▶ Assignment:
Keep only the lines from the start of the data through the line containing "You are a computer-use agent. Image", and output them exactly.

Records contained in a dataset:

□ □ □

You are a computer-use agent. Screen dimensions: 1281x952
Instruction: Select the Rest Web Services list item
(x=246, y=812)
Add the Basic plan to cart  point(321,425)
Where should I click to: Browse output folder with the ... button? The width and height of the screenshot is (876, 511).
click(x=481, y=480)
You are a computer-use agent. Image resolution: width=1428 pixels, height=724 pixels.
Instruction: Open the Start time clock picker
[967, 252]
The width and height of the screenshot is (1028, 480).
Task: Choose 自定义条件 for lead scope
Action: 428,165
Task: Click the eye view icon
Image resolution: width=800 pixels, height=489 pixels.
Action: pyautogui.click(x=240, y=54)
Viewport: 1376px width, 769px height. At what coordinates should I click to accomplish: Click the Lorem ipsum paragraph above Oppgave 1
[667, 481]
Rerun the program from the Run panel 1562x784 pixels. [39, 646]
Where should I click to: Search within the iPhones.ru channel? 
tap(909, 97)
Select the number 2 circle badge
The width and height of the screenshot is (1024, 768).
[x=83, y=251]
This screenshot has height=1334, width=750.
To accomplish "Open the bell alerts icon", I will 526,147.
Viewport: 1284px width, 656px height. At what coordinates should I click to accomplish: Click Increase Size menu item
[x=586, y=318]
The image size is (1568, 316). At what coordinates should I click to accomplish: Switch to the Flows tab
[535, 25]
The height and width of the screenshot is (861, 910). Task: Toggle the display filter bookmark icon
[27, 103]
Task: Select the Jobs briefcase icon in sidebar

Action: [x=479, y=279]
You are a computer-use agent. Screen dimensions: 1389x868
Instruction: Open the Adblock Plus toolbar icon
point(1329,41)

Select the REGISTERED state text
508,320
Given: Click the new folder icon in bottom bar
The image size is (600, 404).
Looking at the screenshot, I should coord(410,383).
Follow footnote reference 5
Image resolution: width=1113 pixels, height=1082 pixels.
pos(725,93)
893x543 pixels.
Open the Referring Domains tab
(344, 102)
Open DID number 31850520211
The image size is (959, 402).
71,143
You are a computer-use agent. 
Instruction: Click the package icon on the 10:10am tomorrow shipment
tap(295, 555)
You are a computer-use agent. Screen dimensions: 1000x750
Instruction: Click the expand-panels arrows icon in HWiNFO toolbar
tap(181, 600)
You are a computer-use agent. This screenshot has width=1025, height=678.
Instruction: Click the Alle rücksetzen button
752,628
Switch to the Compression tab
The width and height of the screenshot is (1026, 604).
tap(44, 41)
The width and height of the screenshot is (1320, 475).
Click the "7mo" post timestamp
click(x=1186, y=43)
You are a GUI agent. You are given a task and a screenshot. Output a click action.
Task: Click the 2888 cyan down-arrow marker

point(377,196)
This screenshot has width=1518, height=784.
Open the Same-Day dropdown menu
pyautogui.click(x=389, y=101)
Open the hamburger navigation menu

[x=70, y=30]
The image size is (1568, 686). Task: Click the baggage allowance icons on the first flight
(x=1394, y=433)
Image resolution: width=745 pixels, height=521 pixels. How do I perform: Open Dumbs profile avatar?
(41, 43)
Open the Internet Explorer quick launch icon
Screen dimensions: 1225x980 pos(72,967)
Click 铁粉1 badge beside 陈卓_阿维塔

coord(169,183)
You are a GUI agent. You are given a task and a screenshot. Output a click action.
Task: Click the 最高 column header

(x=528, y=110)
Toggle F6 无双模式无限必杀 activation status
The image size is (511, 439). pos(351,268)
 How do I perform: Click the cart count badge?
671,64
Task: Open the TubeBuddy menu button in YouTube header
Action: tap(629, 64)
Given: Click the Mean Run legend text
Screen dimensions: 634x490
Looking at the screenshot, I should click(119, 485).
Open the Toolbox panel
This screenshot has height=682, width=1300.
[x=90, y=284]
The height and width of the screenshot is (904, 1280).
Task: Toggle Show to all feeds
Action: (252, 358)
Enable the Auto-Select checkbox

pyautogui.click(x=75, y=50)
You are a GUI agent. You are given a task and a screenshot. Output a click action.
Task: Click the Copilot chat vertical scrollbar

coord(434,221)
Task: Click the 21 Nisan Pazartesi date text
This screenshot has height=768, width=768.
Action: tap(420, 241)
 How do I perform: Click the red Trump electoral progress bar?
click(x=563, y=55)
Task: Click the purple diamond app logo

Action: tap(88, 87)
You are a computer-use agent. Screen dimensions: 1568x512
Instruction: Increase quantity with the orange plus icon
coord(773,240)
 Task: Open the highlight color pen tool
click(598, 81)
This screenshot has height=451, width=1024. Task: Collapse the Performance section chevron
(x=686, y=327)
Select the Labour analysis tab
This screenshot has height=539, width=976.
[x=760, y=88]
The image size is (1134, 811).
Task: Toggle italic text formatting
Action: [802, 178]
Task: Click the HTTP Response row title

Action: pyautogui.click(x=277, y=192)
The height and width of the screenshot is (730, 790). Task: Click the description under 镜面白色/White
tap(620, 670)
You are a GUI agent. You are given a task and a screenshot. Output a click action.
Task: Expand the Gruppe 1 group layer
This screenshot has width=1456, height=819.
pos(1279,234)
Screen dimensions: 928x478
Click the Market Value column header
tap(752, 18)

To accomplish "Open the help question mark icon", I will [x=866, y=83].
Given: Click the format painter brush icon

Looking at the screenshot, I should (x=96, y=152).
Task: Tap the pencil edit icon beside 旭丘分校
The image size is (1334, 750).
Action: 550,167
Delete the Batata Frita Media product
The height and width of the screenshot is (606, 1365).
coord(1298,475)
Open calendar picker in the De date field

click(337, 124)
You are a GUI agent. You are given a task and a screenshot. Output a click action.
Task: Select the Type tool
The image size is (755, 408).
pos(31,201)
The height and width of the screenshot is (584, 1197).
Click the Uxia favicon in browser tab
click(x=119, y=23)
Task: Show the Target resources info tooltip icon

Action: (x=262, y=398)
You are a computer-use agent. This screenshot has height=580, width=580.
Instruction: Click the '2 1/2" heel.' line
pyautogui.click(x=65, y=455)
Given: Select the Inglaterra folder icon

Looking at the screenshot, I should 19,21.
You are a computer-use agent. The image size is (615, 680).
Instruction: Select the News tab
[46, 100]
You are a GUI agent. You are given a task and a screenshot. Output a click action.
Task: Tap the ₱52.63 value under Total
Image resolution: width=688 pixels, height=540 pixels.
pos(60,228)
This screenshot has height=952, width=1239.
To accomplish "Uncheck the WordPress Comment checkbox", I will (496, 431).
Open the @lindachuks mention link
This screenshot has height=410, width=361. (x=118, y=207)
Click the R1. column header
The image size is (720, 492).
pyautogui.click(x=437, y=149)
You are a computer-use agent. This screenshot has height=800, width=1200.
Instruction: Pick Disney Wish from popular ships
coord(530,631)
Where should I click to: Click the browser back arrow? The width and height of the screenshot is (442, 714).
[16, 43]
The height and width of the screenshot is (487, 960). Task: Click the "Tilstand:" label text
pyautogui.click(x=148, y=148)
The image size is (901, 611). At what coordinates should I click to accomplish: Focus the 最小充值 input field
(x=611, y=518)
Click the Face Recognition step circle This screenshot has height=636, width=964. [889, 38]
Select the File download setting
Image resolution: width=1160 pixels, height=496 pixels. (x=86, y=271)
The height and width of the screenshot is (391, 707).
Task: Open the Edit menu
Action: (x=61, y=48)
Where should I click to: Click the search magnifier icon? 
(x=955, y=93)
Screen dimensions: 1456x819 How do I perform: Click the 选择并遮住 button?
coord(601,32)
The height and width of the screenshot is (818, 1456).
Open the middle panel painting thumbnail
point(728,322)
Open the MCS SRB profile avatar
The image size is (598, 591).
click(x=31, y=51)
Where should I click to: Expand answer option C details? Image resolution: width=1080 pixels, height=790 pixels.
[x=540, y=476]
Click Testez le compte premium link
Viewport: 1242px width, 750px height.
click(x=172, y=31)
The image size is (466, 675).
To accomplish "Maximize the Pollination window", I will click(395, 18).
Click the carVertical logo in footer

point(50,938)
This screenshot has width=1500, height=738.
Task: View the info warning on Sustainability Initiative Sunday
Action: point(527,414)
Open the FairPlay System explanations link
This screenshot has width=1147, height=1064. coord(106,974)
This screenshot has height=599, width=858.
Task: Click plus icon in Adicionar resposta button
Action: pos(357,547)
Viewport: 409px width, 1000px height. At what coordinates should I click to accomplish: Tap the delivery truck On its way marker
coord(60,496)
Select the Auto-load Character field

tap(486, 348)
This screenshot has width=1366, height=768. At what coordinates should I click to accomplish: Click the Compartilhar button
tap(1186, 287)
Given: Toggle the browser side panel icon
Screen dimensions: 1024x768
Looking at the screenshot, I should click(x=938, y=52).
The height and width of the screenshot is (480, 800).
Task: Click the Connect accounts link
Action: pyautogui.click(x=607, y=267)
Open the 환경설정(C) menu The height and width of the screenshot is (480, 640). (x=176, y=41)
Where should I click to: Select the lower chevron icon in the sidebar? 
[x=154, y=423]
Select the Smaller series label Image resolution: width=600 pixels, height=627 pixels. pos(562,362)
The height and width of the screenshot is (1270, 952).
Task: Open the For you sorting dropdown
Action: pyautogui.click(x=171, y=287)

□ □ □

▶ Solution for this problem:
You are a computer-use agent. Screen dimensions: 1281x952
Instruction: Select the Rest Web Services list item
(x=246, y=812)
Add the Basic plan to cart  point(321,425)
Where should I click to: Browse output folder with the ... button? The width and height of the screenshot is (876, 511).
click(x=481, y=480)
You are a computer-use agent. Image resolution: width=1428 pixels, height=724 pixels.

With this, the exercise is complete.